The first presentation took place at the 15th EASN International Conference, held in October 2025 in Madrid. At this event, the ORCI team presented a poster describing the project’s methodology and the development of machine learning models designed to predict the future spacing between arriving aircraft. The poster introduced the overall research framework, including the use of operational data and the modelling approach used to estimate how spacing between aircraft may evolve during the arrival phase.

Later in the year, ORCI was also presented at the SESAR Innovation Days 2025, one of the main European events dedicated to research and innovation in air traffic management. The poster presented at this event focused on the Human-in-the-Loop (HITL) validation activities planned within the project. These validations aim to assess the operational usefulness of the ORCI predictions by involving air traffic controllers in simulated scenarios where they can interact with the system and evaluate how the predictions support spacing management.

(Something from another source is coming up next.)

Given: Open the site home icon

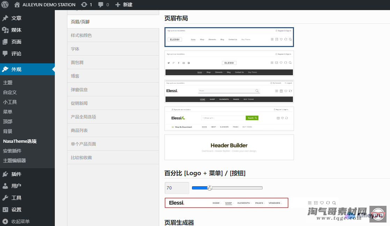Looking at the screenshot, I should pos(17,5).
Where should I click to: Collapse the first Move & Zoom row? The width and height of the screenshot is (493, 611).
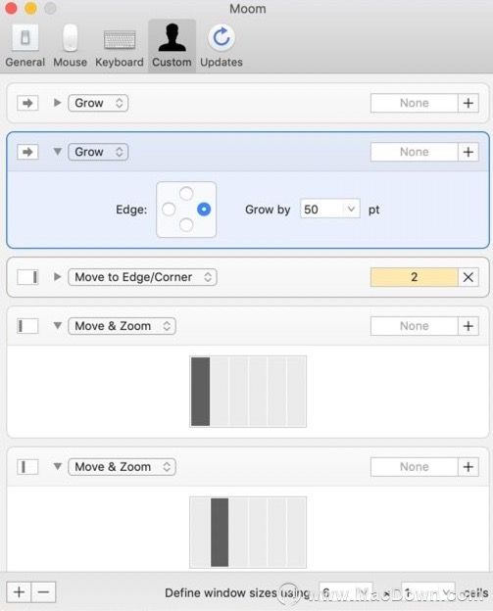tap(57, 325)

Both posters provide an overview of the ORCI project, including its objectives, the operational motivation behind aircraft spacing prediction, and the case studies used in the research.

The materials presented at these events are available in the Resources section of the ORCI website, where visitors can access the posters and learn more about the project’s research activities.

Participation in these events reflects ORCI’s commitment to engaging with the wider ATM research community and sharing the progress of the project. The team also expects to continue presenting ORCI at several conferences and research events throughout 2026, further disseminating the results and insights developed during the project.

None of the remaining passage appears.